Canada Consul General Roy Norton exploded this week when asked by a reporter if Nolan Finley’s June 1 report in The Detroit News was correct that the use of Chinese steel was a sticking point in the Michigan-Canada bridge talks. “Norton said whoever tipped off Finley did not ‘know anything about Canada’s procurement policies’ and created what he called ‘a fiction, a poorly informed report,'” reported MIRS.
And who are these ignoramuses that Finley sources? “Top officials of the Snyder administration, on the island for the Detroit Regional Chamber’s annual policy conference,” according to Brother Finley’s article.
Oh. When politicians insult both reporters and the very Michigan pols with whom they are partnering as know nothings, it should rouse suspicion that they know something.
And what we do know is that the issue of Chinese building American bridges is a very controversial topic these days. Indeed, China is constructing the Oakland-San Francisco Bay Bridge reports the New York Times. Made in China. With Chinese labor. Because it saves the government of California a bundle.
Canada, too, would be smart to have China build its bridge (to the applause of free traders like yours truly) — but to do so would fly in the face of Snyder-Canada claims that the new bridge is about jobs, jobs, jobs.
Yes, North American union labor will construct the bridge and its on-ramps over the Detroit River — but admitting that the actual bridge-construction jobs will be outsourced to China would be a political catastrophe for Snyder-Canada.
“It’s a philosophical difference, but one we’re confident we can move beyond,” says that “know-nothing” top Snyder administration official. I bet it is.
The Chinese issue is part of pattern in this candor-challenged project, beginning with: Why is the bridge necessary in the first place?
Because we need to “put the power of the private sector behind a new project and say that ‘we’re not for monopolies anymore, we’re for competition,'” Lt. Governor Rick Calley told Michigan Public Radio this week. So the bridge is necessary for price competition?
No, other pro-bridge sources tell Rochelle Riley of the Detroit Free Press. We need the bridge because the Ambassador Bridge is falling down.
“The Ambassador Bridge was designed to last about 50 years. It is 83 years old. Arguments about whether bridge traffic has increased or international trade is growing fast enough are irrelevant in an argument about whether a bridge can last forever. It can’t,” reports Riley.
So which is it?
Bridge advocates can’t claim both that two bridges are necessary to compete for increased traffic and also say traffic numbers are irrelevant because one bridge is about to fall down.

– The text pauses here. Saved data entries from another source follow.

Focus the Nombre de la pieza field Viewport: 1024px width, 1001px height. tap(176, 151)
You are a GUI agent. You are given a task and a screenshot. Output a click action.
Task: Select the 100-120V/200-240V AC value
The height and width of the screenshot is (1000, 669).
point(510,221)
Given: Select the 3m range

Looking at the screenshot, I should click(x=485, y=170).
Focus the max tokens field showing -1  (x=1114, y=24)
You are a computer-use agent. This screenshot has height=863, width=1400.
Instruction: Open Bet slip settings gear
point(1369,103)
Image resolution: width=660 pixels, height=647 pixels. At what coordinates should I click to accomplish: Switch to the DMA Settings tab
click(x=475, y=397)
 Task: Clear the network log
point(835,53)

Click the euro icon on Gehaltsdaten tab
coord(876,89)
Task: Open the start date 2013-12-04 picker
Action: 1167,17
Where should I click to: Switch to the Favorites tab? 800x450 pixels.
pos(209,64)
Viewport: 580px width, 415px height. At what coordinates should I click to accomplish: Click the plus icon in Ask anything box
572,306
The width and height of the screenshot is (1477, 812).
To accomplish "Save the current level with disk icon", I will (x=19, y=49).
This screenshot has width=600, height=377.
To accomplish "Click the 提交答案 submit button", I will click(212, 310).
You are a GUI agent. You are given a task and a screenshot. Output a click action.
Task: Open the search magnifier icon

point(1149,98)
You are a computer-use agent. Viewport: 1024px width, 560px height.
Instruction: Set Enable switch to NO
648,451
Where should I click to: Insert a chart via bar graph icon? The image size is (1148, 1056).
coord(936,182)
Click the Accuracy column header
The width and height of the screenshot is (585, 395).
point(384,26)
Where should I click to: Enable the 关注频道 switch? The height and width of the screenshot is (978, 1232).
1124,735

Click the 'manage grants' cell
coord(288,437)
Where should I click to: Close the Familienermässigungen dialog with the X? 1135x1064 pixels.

In truth, there is no business case for a second bridge. Traffic at the Ambassador Bridge is down 25 percent since 2006 at 50,000 vehicles a day with no increase in sight. Meanwhile, traffic at the Blue Water Bridge in Port Huron is up four percent (so much for that monopoly, Lt. Guv). So Canada wants to build a bridge in Detroit where there is the least demand? Why?
Because it wants to put the Ambassador Bridge out of business.
Canada has its reasons: Because it’s jealous that a private company is making money over its border. Because it doesn’t want truck traffic running through downtown Windsor. Because governments like to build shiny new things. Because it’s a once-in-lifetime chance at winning a decades-long war with the Morouns to finally control Canada-Michigan commercial traffic.
Fine. Except that Canada and its U.S business partners don’t make that case. Instead they invent arguments about increased traffic demand and bridge monopolies.
More candor, please. Michigan officials believe a new Canadian-owned bridge is important because the existing bridge is old, the Canadians won’t let Moroun build it, and they covet federal matching money — even if it means throwing a major Michigan business under the bus and saving costs by outsourcing to the Chinese. A tough argument to make — but at least it’s true.